» Selected extract:
And keep them kinda damp until you see new green on them. They are a long project for you, and at my age I might not see the finished project. But it's a super space. Here's a couple of the colors I sent you.





There's also solid white and white w/red centers. They will start to bloom in a couple of years. Small sticks with a big bloom...cute. Glad I could do that for you. They don't look like much now, but they will knock your socks off and provide great food and shade in a few years.


----------



## NorCal tortoise guy (Mar 4, 2021)

AgataP said:


> This space is amazing!!!!



Thank you!


----------



## NorCal tortoise guy (Mar 10, 2021)

Work continued on the sprinkler system this weekend. Just about finished with the rain birds to water the grass. The drip system will be up next


----------



## NorCal tortoise guy (Mar 10, 2021)

A few pictures from after today’s storm


----------



## EllieMay (Mar 10, 2021)

Very impressive!!!


----------



## Chefdenoel10 (Mar 10, 2021)

» Data excerpt:
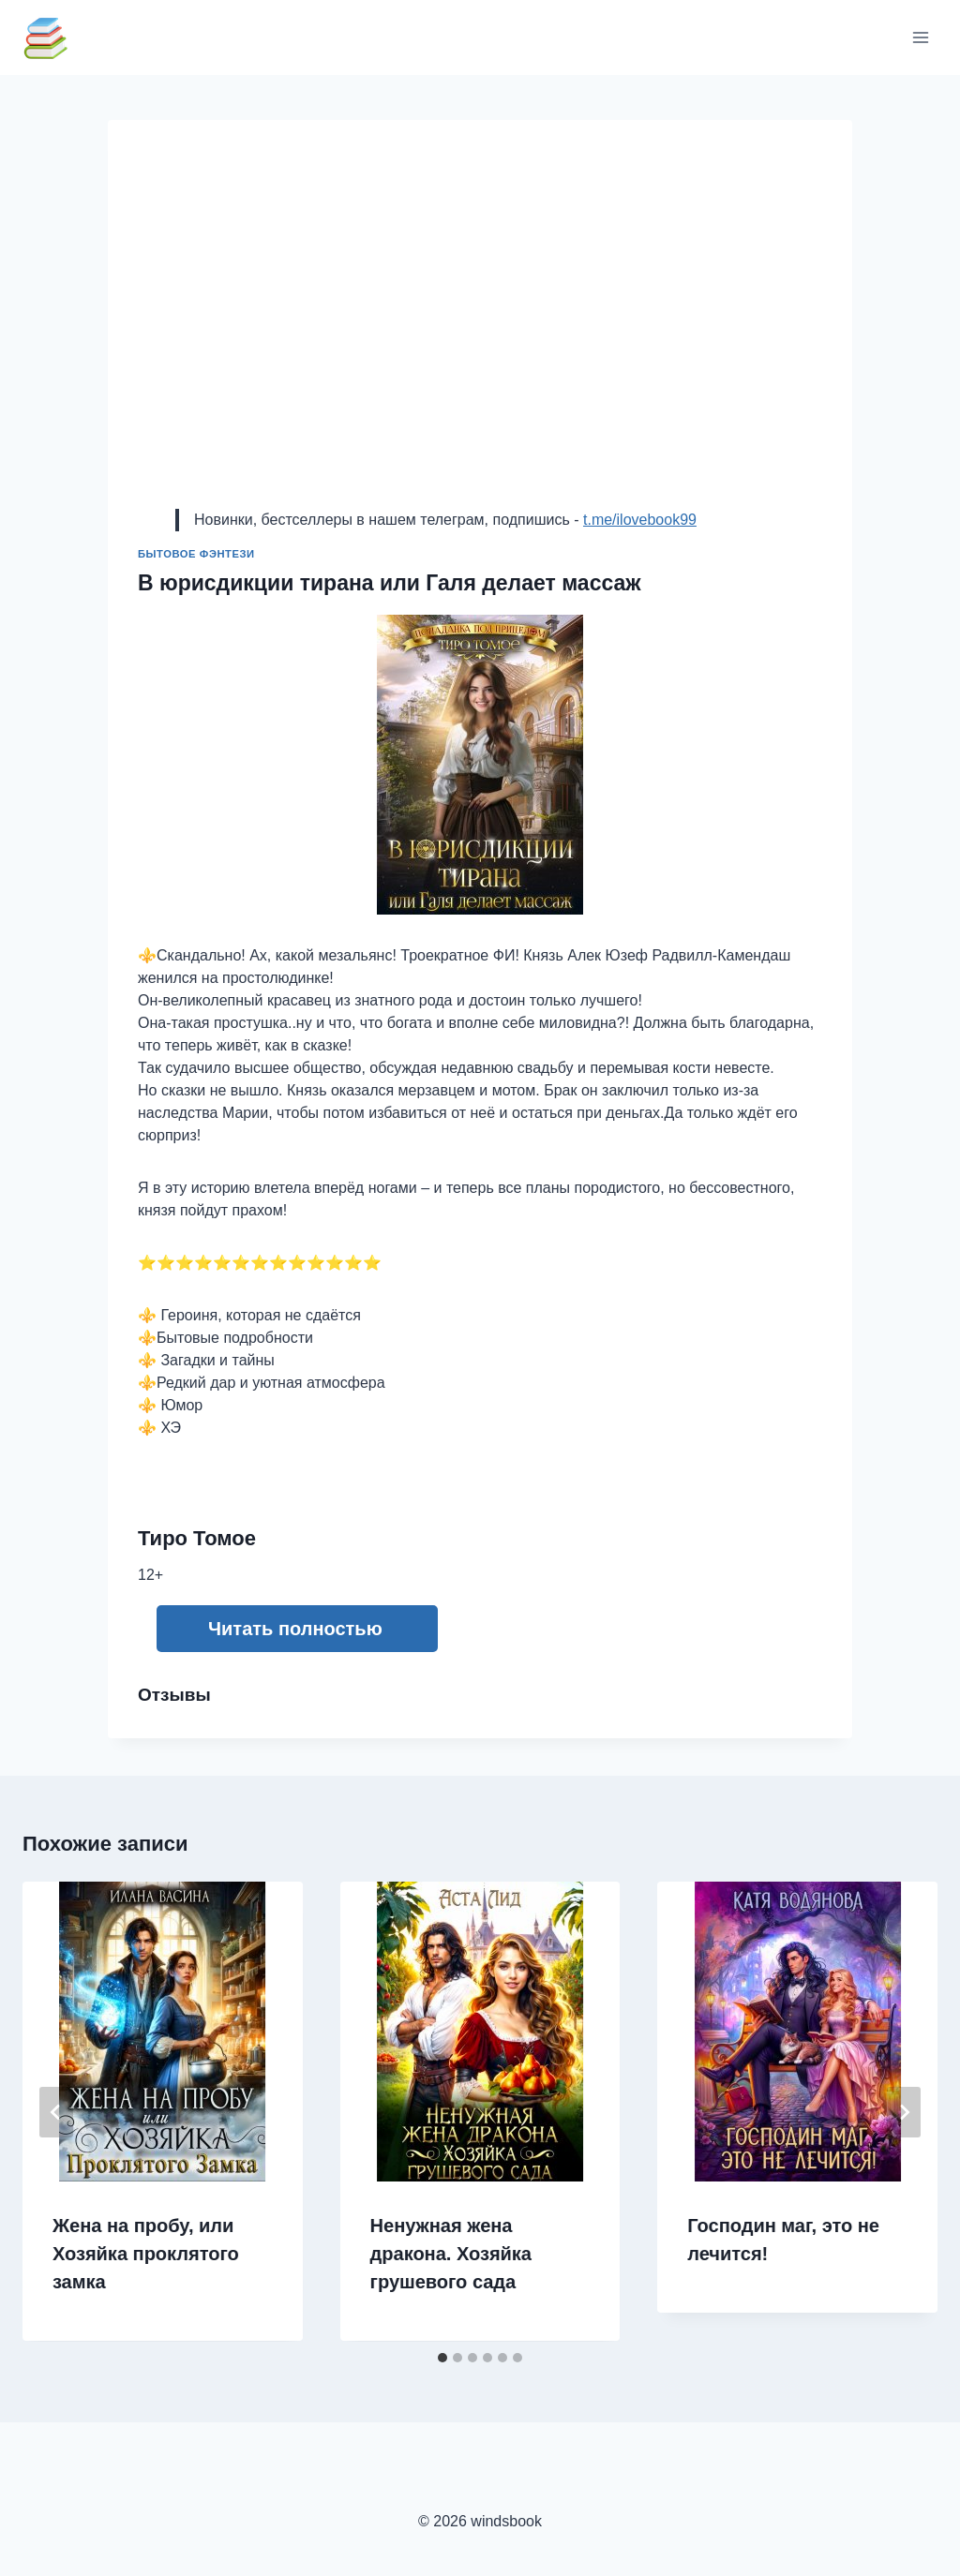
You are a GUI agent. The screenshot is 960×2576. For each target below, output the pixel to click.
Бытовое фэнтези (196, 553)
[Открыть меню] (920, 37)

» Exercise: Please copy out, word for word, the part of the forum thread running from "There's also solid" up to and including "(Mar 4, 2021)".

» Reply to the task:
There's also solid white and white w/red centers. They will start to bloom in a couple of years. Small sticks with a big bloom...cute. Glad I could do that for you. They don't look like much now, but they will knock your socks off and provide great food and shade in a few years.


----------



## NorCal tortoise guy (Mar 4, 2021)